| DATA RECORDS |
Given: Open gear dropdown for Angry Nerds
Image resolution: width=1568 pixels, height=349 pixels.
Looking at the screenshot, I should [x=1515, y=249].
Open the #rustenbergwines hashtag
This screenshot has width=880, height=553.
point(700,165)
==
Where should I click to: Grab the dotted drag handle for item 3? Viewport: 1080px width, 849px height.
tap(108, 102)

| WHAT TO DO |
If a line in the entries above contains "Open", report it.

| REPLY |
Given: Open gear dropdown for Angry Nerds
Open the #rustenbergwines hashtag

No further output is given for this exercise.